The Week in AI is a roundup of high-impact AI/ML research and news to keep you up to date in the fast-moving world of enterprise machine learning. From a language model solving mathematical problems to a synthetic data generator that helps improve model performance, here are this week’s highlights.
A research team at Google recently introduced Minerva, a language model that uses sequential reasoning to answer mathematical and scientific problems. Traditionally, large language models have been adopted for a range of natural language tasks, such as question answering, summarization, and common-sense reasoning. However, quantitative reasoning, which includes resolving issues in mathematics, physics, and engineering, remains underexplored by scientists.
Despite being an intriguing application for language models, quantitative reasoning has its challenges. For example, solving mathematical and scientific problems requires the ability to accurately parse a query with normal language and mathematical notation, remember pertinent formulas and constants, and produce step-by-step answers requiring numerical computations and symbolic manipulation. To achieve this, language models would need significant improvements in model architecture and training methods.
Researchers help Minerva tackle such challenges by concentrating on gathering quality training data, training at scale, and using best-in-class inference approaches to improve performance on a range of quantitative reasoning tasks. Minerva was trained on a 118GB dataset of scientific papers from the arXiv preprint service and web pages with mathematical expressions in LaTeX, MathJax, or other formats.
To communicate using conventional mathematical notation, the model retains the symbols and formatting information from the training data, which is crucial to the semantic meaning of mathematical equations. However, like most language models, Minerva uses a stochastic approach to generate several answers to a question and selects the most frequent one using majority voting. When tested for numeric reasoning skills using STEM benchmarks ranging in difficulty from grade school-level challenges (for example, GSM8K) to graduate-level coursework (such as OCWCourses), Minerva consistently produced cutting-edge outcomes.
As next steps, the researchers will continue to improve on the model’s few limitations, including a potential to use flawed reasoning processes, while hoping to unlock new opportunities with quantitative reasoning for students and professional practitioners.
Deep Longevity, in collaboration with Harvard Medical School, has developed a new deep learning approach that aims to help people find the shortest path to happiness. In a paper published in Aging-US, the researchers outlined two digital models of human psychology based on data from the “Midlife in the United States” study.
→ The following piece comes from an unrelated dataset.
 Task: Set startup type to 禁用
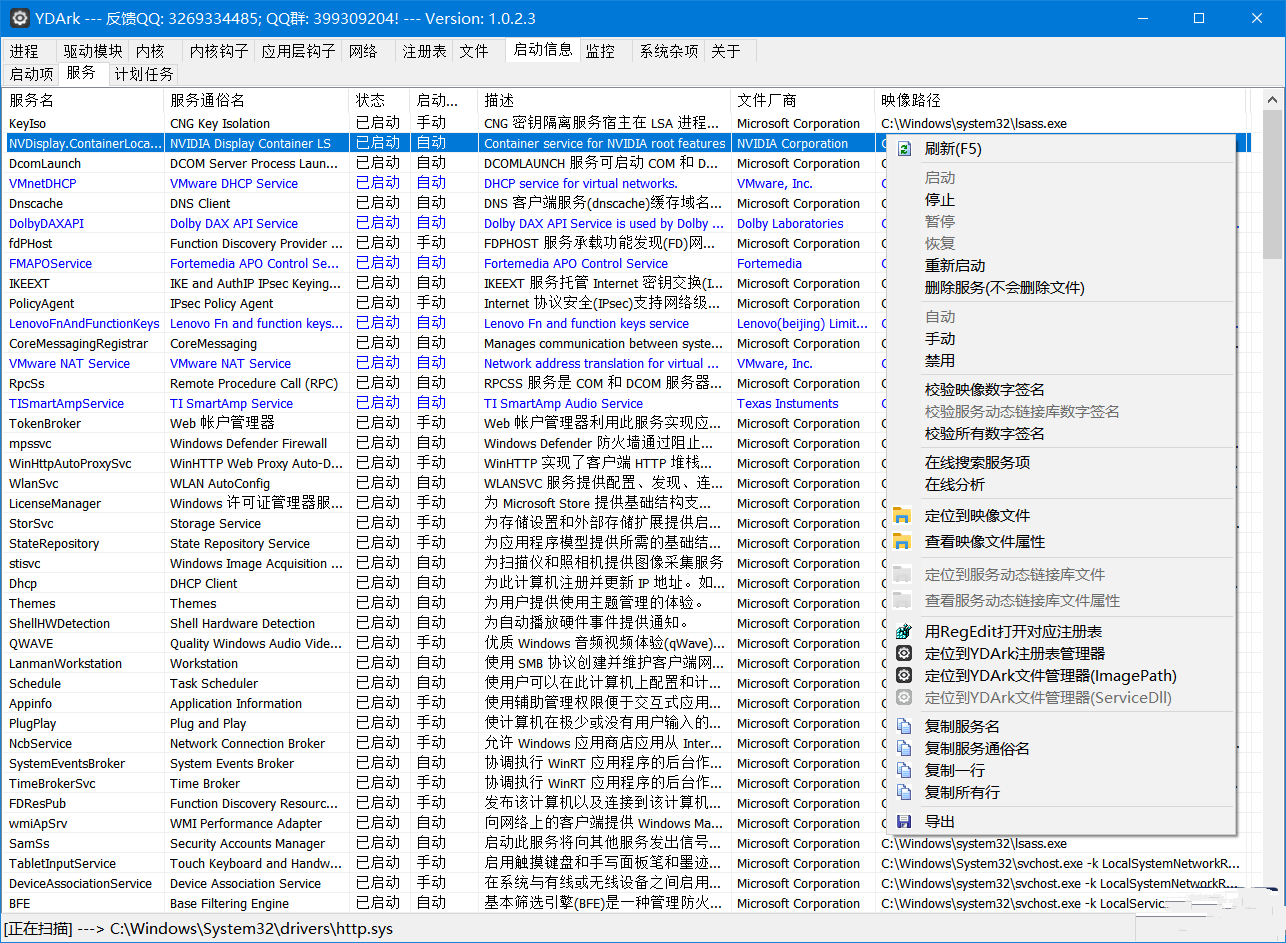click(x=940, y=361)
The first model is an ensemble of deep neural networks that predicts respondents’ psychological well-being in 10 years using information from a psychological survey. While depicting the trajectories of the human mind as it ages, it demonstrates that the capacity to form meaningful connections, as well as mental autonomy and environmental mastery, also develop with age. Moreover, it suggests that the emphasis on personal progress is constantly declining, but the sense of having a purpose in life fades only after 40 to 50 years. With these results, researchers are now able to grow the body of knowledge on socioemotional selectivity and hedonic adaptation in the context of adult personality development.
The second model is a self-organizing map the researchers created to serve as the foundation for a recommendation engine for mental health applications. The unsupervised learning algorithm splits all respondents into clusters depending on their likelihood of developing depression and determines the shortest path toward a cluster of mental stability for any individual. This method is a demarcation from existing mental health applications, which offer generic advice that applies to everyone.
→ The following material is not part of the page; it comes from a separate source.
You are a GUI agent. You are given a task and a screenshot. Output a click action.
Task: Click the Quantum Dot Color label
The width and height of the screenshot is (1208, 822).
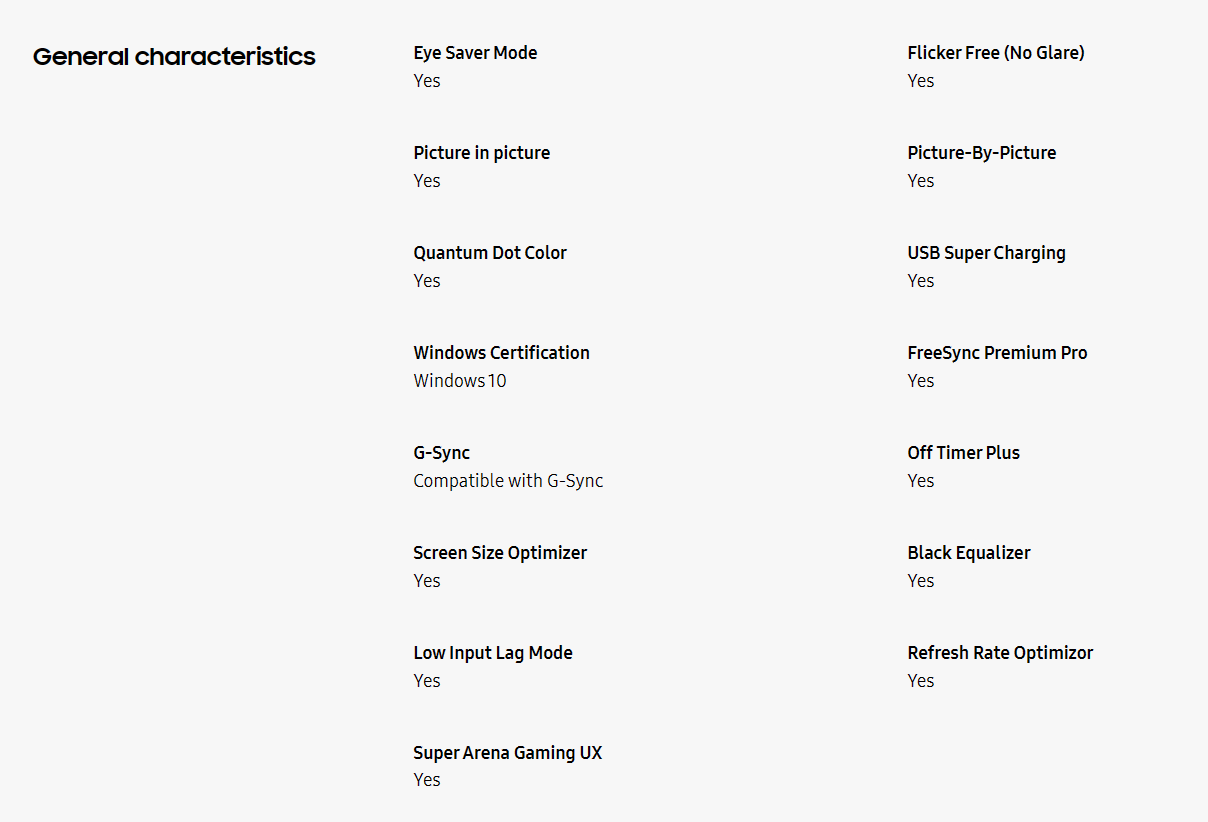click(489, 253)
To demonstrate the system’s potential, Deep Longevity released FuturSelf, a free online application that lets users take the psychological test described in the original publication. At the end of the assessment, users receive a report with insights aimed at improving their long-term mental well-being. They can also enroll in a guidance program that provides them with an exhaustive list of AI-chosen recommendations. The researchers will use the data obtained on FuturSelf to further develop Deep Longevity’s digital approach to mental health, in addition to working on a follow-up study on the effect of happiness on physiological measures of aging.
Researchers from the Department of Diagnostic and Interventional Radiology and Neuroradiology, University-Hospital Essen, in Essen, Germany, recently published a study in The Lancet Digital Health highlighting how a decision-referral approach, in which cardiologists work with AI models to evaluate breast cancer screening, achieves better results than clinicians or algorithms can achieve alone. As the rise of AI use in medical imaging continues to spur significant research into the development of accurate cancer screening algorithms, these researchers decided to combine the strengths of radiologists and AI to improve accuracy.
To measure the viability of such an approach while adding more data in this area of medical research, the study’s authors set out to evaluate the performance of an AI, a radiologist, and the two together when tasked with breast cancer screening. The AI model was built by using a retrospective dataset containing 1,193,197 full-field, digital mammography studies carried out between January 1, 2007, and December 31, 2020. The mammograms were sourced from 453,104 patients at eight screening centers in Germany.
Data from six of the sites was used for model development and internal testing, and data from the other two was used for model validation and external testing. The internal-test dataset consisted of 1,670 screen-detected cancers and 19,997 normal mammography exams, while the external-test dataset contained 2,793 screen-detected cancers and 80,058 normal exams. The researchers used annotations from radiological findings and biopsy information as training labels for the model to classify the images.
Post-development, the model was placed in a simulated environment to classify each image as normal or suspicious for cancer, while providing an indication of its confidence on its classification. Images that were deemed suspicious or classified with low confidence were referred to the radiologist without any indications of the AI’s inferences.
On its own, the AI model achieved a sensitivity of 84.2% and a specificity of 89.5% on internal-test data and a sensitivity of 84.6% and a specificity of 91.3% on external-test data. However, the radiologist achieved a sensitivity of 85.7% and a specificity of 93.4% on the internal-test dataset and a sensitivity of 87.2 % and a specificity of 93.4 percent on the external-test dataset.
Despite the radiologist outperforming AI when working alone, the researchers discovered that a combined decision-referral approach achieved the highest performance, as well as improving specificity and sensitivity scores. The researchers say radiologists could use this AI partnership to reduce their workload without affecting their performance.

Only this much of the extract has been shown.